Money is the biggest problem amongst couples and the cause of big differences and stress. More people have a negative attitude about discussing money with their better halves, while a few believe that a money conversation can be easy and productive. Before you let the money issues tank your marriage learn how to discuss this issue and merge finances with your spouse.
You plan the entire home décor before moving in with your better half but forget the most important discussion that is money.Money is a complicated subject and not just pillow talk; you have to tackle this important topic if you have to lay a strong foundation for your future together. Merging finances takes compromise, planning and some potentially uncomfortable conversations, but if you approach it strategically it can (almost) be painless. Setting the scene before you start discussing finance is important. You don’t want to bombard your spouse with the topic of merging the finances. So you must find the right time to discuss the same.
Here are a few tips:
Cover the Basics-Start the conversation by laying out the details of your financial situation and vice versa. This requires significant disclosure but then both of you are aware of the bigger picture.

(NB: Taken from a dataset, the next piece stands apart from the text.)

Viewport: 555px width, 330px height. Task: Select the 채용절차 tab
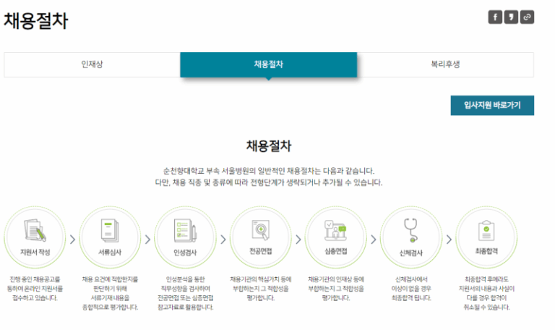[x=269, y=64]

Income-How much money do you make? Tell your spouse about your steady income, bonuses, stocks or any other compensation you receive. If you are a full time freelancer or an independent businessman with an unpredictable or lumpy income make sure your partner understands that.

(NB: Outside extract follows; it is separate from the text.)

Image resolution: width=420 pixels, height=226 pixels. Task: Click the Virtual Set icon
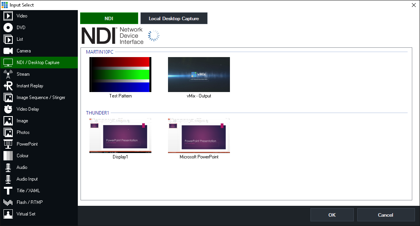pyautogui.click(x=8, y=214)
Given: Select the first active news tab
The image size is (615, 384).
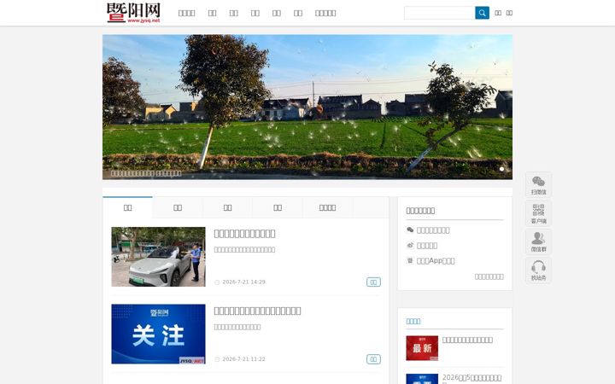Looking at the screenshot, I should [x=127, y=207].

Make a list of your assets and debts-What are your assets and what do you owe? Find out that is your spouse ready to contribute towards the payment of your debts, if not then a complete merger is not possible.
Discuss your financial priorities, like are you committed to saving up to own a home?
What are your personal and joint goals? See where you stand career wise, family, home and what you prioritize when it comes to saving.
What are your financial hang-ups and financial style- are you a spendthrift? If you are a big saver but you partner spends a lot, then you got to see how you will adjust.
Decide how to merge-There is no right or wrong way to merge you can combine your money completely or partially. Combing completely means merging all your bank accounts, sharing all credit cards and agreeing how you will be paying off the debts that you each brought into this relationship. Some couples view this as a great way to simplify things, but this requires compromises.
On the other hand you can go in for a partial merger, for example some couples open joint accounts where they deposit part of their paychecks for joint expenditure like house rent, utility bills, and basic groceries. You can also open a joint account to save for the future, like starting a family, or buying a house etc. So start with working out the details as to how you want to merge your accounts, what systems will you use to manage your money, how often you will check finances and how often will you communicate about money? Finally go at your own pace and do what suits the two of you.